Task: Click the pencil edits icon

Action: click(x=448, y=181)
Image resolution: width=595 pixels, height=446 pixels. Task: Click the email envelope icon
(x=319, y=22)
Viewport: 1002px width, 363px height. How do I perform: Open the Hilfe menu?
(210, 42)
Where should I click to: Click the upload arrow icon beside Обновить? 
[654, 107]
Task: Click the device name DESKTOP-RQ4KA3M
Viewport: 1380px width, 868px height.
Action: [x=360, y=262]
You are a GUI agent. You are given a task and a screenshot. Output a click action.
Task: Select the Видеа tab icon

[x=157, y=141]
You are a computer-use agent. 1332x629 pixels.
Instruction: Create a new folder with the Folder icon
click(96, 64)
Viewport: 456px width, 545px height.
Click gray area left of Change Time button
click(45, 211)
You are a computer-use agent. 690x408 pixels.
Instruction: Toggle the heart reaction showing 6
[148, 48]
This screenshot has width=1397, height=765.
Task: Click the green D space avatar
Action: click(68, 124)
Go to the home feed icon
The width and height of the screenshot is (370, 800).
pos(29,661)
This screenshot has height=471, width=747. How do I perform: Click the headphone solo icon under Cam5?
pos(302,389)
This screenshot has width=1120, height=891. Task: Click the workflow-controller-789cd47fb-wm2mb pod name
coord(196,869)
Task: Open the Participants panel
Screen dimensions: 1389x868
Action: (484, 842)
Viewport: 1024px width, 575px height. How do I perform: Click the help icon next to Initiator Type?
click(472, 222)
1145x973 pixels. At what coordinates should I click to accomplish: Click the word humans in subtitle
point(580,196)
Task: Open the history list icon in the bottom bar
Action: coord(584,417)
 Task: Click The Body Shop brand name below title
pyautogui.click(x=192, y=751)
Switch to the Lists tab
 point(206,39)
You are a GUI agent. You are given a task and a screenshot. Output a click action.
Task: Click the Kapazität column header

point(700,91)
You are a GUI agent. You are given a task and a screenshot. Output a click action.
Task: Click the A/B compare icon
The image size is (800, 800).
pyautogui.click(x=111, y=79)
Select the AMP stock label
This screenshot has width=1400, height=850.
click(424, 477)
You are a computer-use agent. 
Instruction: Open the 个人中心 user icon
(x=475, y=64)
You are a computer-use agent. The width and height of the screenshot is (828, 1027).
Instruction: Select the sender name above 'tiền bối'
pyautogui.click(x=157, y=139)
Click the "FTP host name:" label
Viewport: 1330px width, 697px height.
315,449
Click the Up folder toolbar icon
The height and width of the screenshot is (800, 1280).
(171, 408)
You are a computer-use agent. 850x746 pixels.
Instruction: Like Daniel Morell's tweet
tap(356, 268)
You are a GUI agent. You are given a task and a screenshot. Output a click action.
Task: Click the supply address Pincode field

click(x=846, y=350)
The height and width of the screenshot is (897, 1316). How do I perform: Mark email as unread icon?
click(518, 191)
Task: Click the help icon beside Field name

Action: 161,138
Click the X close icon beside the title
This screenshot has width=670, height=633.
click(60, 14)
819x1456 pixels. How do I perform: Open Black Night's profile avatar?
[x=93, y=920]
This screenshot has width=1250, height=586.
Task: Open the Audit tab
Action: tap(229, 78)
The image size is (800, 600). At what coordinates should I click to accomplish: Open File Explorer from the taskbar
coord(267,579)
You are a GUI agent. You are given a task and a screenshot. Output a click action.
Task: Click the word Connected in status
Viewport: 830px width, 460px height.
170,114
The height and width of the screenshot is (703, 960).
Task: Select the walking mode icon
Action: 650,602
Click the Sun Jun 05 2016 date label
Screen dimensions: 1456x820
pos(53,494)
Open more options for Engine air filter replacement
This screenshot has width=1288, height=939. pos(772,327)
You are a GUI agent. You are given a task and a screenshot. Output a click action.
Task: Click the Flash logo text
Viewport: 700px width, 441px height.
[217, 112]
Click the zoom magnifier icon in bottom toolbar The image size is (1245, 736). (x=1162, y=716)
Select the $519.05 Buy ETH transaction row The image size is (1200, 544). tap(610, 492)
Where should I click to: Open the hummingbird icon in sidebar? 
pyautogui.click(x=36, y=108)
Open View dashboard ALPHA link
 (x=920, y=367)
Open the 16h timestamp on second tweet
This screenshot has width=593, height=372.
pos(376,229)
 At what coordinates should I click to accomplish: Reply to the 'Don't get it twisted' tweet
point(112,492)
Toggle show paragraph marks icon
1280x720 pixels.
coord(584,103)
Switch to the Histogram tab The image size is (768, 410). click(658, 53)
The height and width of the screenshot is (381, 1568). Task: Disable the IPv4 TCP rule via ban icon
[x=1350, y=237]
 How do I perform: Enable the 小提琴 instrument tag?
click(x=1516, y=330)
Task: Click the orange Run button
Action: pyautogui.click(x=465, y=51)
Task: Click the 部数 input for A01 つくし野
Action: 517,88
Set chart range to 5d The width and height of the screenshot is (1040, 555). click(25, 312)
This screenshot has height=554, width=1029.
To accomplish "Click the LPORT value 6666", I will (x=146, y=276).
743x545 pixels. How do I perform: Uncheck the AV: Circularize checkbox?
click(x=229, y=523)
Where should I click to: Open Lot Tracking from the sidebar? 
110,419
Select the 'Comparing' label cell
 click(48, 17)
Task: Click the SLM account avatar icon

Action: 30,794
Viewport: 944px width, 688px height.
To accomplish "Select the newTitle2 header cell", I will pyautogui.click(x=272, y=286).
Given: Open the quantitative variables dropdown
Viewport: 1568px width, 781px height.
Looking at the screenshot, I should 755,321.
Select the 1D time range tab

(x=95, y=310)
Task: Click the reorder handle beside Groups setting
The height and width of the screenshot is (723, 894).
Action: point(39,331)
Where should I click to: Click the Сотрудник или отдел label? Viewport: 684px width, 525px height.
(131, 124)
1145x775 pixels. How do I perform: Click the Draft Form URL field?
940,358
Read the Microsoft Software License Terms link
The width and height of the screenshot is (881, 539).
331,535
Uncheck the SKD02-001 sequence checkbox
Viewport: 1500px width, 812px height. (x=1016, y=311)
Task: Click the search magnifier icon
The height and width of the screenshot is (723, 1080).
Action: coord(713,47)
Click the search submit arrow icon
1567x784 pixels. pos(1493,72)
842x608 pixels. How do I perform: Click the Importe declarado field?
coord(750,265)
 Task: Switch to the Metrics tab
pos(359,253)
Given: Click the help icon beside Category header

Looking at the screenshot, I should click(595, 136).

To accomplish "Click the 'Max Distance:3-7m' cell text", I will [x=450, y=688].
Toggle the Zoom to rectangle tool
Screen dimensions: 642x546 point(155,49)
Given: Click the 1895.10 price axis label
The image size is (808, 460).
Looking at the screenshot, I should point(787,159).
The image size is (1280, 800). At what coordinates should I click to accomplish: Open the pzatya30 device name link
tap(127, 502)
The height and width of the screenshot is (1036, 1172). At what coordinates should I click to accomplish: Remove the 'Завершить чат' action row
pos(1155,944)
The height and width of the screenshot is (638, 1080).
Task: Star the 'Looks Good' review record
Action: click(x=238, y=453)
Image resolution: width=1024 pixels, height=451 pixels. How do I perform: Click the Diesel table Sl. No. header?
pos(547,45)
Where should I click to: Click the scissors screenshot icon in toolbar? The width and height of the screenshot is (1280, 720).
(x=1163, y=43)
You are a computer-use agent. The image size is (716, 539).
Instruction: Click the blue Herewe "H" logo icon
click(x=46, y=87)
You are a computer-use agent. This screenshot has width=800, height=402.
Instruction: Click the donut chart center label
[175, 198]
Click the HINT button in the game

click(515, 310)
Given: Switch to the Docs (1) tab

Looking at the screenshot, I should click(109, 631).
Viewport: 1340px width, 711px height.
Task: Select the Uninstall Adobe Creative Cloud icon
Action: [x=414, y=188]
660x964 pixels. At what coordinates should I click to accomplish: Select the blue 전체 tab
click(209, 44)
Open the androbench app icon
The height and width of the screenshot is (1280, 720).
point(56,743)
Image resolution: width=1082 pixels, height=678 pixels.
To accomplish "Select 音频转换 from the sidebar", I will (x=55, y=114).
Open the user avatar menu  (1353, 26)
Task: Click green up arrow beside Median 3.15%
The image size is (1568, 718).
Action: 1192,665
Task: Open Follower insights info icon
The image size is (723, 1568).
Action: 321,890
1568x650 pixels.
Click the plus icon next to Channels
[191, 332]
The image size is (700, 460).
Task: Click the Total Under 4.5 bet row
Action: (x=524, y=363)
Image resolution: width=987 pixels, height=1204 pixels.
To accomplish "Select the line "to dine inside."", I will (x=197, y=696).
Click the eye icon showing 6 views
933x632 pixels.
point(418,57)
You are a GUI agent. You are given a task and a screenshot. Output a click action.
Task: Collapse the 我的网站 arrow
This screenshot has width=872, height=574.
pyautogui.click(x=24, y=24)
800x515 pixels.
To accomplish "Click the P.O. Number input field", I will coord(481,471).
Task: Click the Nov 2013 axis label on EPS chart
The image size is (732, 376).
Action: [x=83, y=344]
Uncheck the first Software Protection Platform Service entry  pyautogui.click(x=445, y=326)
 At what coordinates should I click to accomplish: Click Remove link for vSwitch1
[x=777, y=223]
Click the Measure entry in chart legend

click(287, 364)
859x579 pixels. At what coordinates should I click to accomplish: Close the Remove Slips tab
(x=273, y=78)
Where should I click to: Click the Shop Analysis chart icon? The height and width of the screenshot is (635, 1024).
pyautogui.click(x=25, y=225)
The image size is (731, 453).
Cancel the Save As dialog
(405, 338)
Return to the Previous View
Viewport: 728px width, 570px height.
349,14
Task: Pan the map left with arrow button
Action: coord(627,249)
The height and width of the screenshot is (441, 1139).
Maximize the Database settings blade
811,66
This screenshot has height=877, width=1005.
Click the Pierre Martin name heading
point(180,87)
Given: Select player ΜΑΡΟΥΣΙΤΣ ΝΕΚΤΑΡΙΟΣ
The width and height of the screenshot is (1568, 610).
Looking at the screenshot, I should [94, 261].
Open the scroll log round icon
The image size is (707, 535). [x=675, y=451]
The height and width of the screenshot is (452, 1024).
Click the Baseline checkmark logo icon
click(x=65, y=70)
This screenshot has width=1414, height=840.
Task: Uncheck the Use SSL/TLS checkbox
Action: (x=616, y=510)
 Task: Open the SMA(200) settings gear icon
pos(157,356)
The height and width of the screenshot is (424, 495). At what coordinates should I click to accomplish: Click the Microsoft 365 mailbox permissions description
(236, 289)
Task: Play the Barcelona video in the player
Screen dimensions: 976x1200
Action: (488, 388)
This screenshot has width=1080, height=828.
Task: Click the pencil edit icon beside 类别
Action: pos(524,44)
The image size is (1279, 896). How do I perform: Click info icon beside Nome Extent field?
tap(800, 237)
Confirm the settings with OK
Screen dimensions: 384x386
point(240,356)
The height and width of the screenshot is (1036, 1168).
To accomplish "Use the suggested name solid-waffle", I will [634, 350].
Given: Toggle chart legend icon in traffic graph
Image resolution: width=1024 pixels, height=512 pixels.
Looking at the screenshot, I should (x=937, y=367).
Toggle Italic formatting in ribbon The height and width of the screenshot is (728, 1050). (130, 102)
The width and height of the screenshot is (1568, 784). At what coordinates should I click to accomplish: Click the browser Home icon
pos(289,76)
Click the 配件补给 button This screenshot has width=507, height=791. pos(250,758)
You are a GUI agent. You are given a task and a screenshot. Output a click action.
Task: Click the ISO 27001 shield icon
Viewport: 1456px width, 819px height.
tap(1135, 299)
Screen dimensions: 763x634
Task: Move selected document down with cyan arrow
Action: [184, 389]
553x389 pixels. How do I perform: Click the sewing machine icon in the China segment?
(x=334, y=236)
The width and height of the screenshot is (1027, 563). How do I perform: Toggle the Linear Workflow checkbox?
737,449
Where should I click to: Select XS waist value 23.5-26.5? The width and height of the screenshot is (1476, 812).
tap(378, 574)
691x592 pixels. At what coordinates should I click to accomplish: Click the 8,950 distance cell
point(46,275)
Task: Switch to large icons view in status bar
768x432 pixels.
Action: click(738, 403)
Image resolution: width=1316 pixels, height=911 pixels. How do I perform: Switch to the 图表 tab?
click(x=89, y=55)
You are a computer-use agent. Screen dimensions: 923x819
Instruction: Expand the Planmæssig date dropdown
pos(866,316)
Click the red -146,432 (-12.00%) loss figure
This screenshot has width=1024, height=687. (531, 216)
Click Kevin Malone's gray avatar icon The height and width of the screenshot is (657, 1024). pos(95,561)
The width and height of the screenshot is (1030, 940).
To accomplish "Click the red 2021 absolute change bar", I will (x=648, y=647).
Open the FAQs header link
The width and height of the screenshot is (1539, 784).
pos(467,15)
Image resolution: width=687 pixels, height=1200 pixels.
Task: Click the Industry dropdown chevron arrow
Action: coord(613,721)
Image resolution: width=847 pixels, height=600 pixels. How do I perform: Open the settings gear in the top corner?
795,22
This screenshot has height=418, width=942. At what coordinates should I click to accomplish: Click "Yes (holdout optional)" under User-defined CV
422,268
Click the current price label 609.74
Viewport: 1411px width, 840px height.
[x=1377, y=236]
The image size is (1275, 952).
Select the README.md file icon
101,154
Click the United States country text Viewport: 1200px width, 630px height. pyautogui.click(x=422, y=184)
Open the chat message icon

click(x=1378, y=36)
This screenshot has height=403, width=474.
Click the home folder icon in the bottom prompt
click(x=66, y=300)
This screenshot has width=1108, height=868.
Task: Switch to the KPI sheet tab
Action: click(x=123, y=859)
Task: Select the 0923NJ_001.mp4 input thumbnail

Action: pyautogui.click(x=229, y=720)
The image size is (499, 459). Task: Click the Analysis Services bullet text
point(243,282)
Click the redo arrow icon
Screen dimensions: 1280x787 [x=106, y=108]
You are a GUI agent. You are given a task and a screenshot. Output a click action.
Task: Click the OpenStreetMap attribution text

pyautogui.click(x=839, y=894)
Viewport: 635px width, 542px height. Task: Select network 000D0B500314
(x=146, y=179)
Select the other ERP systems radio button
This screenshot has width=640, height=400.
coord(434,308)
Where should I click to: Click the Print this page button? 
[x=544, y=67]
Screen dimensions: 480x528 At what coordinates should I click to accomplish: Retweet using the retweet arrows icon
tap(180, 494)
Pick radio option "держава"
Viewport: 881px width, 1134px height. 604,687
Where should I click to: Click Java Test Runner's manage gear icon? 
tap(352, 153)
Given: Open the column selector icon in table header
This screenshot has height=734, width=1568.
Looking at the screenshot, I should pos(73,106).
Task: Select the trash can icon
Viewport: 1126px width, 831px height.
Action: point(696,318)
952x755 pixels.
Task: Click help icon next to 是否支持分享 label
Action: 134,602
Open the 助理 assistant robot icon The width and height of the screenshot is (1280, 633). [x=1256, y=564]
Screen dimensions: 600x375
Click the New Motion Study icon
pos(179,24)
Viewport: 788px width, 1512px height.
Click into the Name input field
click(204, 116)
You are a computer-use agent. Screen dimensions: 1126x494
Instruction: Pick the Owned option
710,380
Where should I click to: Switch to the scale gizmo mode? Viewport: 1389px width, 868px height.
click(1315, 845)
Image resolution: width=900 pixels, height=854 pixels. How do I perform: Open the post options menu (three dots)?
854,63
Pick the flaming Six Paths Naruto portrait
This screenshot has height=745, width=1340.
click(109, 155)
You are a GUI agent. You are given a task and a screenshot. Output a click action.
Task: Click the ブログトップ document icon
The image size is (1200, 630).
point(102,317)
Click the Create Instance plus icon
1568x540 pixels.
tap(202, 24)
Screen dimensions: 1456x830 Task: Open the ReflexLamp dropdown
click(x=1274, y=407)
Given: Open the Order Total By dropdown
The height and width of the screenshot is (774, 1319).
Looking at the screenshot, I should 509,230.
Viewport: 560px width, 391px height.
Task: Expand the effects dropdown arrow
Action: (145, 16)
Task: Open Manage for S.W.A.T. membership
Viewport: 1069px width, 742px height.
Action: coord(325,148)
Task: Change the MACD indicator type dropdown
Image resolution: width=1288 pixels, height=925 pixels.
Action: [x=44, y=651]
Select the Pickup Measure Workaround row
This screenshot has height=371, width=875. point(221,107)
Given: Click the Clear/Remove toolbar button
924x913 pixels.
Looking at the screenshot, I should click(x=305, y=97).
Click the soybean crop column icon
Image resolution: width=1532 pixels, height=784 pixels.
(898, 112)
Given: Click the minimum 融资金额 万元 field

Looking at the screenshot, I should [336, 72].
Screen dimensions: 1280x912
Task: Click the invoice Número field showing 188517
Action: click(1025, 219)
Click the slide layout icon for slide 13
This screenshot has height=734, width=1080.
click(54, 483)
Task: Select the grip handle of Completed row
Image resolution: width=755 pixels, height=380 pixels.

--

_Work required_
In the listing above, find the line with "Viewport: 456px width, 545px height." and the line with "Go to the home feed icon"; set down exactly those two lines and every line between them, nothing more.

_Your solution_
Viewport: 456px width, 545px height.
Click gray area left of Change Time button
click(45, 211)
You are a computer-use agent. 690x408 pixels.
Instruction: Toggle the heart reaction showing 6
[148, 48]
This screenshot has width=1397, height=765.
Task: Click the green D space avatar
Action: click(68, 124)
Go to the home feed icon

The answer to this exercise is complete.